Tuvimos una etapa de deriva, sin saber bien a dónde íbamos con la película. No sé si se puede editar sin transitar ese momento.

Pero desarmar lo lineal nos dio mucha libertad y nos permitió concentrarnos en eso que ahora nos parecía el punto central: cómo resguardar lo verdadero del vínculo entre ellos. No sé si existía lo falso, pero sí las cosas que distraían. Siempre se llega un poco a ese dilema de la verdad en el cine. Las formas de establecer un diálogo con lo real, como dice Fontán. El documental y la ficción no son más que eso: modos de acercarnos a la realidad. El padre y el hijo eran reales en la vida, pero ¿cómo podíamos llevar eso a la película sin que dejara de ser real? El plano nos lo iba a tener que decir. Lo verdadero, ¿se vislumbraba o no en el plano? En esa dirección nos pusimos a trabajar.

NOCHE DE ESTRENO

Estábamos en el Bafici y yo salía de ver una película iraquí que estaba en la Competencia Internacional. Al terminar la función, su directora –que tenía algunos años menos que yo– apenas podía responder a las preguntas de los espectadores. Eran personales, estéticas y políticas. Parecía que nunca se las había hecho a sí misma. Me pareció triste eso, que una directora no se hiciera las preguntas esenciales antes de encender una cámara.
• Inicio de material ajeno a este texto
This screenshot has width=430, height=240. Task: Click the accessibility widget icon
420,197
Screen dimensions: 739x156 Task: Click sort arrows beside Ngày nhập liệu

Faltaba menos de una hora para la proyección de Primero enero y al salir vi en el hall a Jorge y Valentino, a quienes ya sentía conocer bien a pesar de no haberlos tratado nunca en persona. El Valen estaba más grande y hermoso. Intenté explicarle, pero creo que no terminó de entender lo que era trabajar en la edición. Su papá, sí. Tuvimos un breve diálogo, donde lo vi amable y tímido, como en la película. Fue importante para mí ese encuentro, volver a la vida los personajes, mirarlos como personas por fuera de la pantalla. Entonces vino la función. La sala hermosa y gigante, un espectador de honor –Víctor Hugo Morales–, mirar la película terminada por primera vez, después del trabajo bello y minucioso de los sonidistas y el colorista.

Pasan muchas cosas en un año de la vida, que fue el tiempo transcurrido desde el corte final hasta este día. Desde esa distancia en el tiempo, debí volver a reconocerla, como una vez me pasó con Miramar. El reencuentro fue amoroso y dulce. La sala me devolvió una película nueva, de cadencia suave y tranquila, de personajes firmes y definidos. Un niño que toma pequeñas decisiones, un padre que lo adora y lo cuida. El pasar de los días allí, compartiendo todo el tiempo de todos los días, en ese ir y venir entre el entendimiento y la confrontación.

Esta película, su director y sus técnicos, abren para mí una etapa nueva de mi trabajo. La sensación de que nos vamos encontrando con las personas correctas.